Proving that the interior of a metric space is open.

Question

WTS: The interior of a metric space A is open.

Proof:

Let a $\in$ $int(A)$, we can find a $\delta$ $>0$ : $N_{\delta}(a)$ $\subset A$, hence a is in some open neighborhood, so a $\in$ $N_{\delta}(a)$, for some $\delta$ $>0$. Hence $int(A) \subset $ $\bigcup\limits_{a \in int(A)}N_{\delta}(a)$. But since every neighborhood is contained within the interior of A, it follows that $\bigcup\limits_{a \in int(A)}N_{\delta}(a)$ $\subset int(A)$, hence the two sets are equal.

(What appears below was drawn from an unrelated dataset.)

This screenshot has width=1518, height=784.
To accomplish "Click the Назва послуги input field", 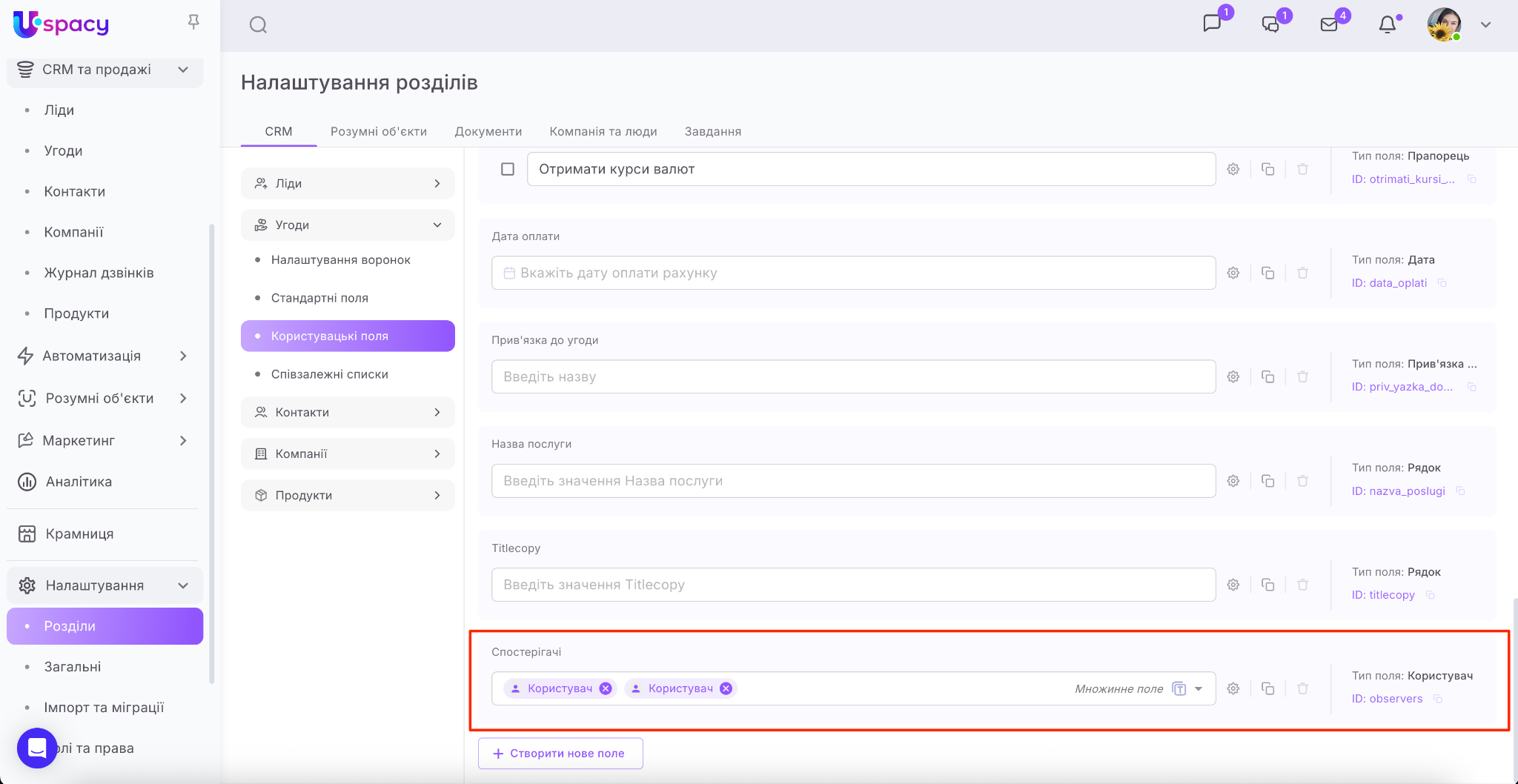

May someone tell me how to improve it, and what I can do to make it better, clearer and logical?

Answer 1

Your proof is perfectly fine.

Maybe an easier approach would be just to state that the interior of A is the union of all open sets contained in A, and any union of open sets is again open.

Answer 2

If you know already that open (in the sense of being defined by $<r$) balls $N_r(a)$ are open (in the metric topology), your argument is fine, writing the interior as a union of open balls this way.

Otherwise maybe show that first as a lemma of sorts.

Answer 3

For every $a\in A$ we have $a\in N_1(a)\subset A$ so $a\in N_1(a)\subset int (A)$ so every $a\in A$ belongs to $int(A).$

So $A\subset int (A).$

And we also have $int (A)\subset A$.

So $A\subset int (A)\subset A,$ which implies $A=int(A).$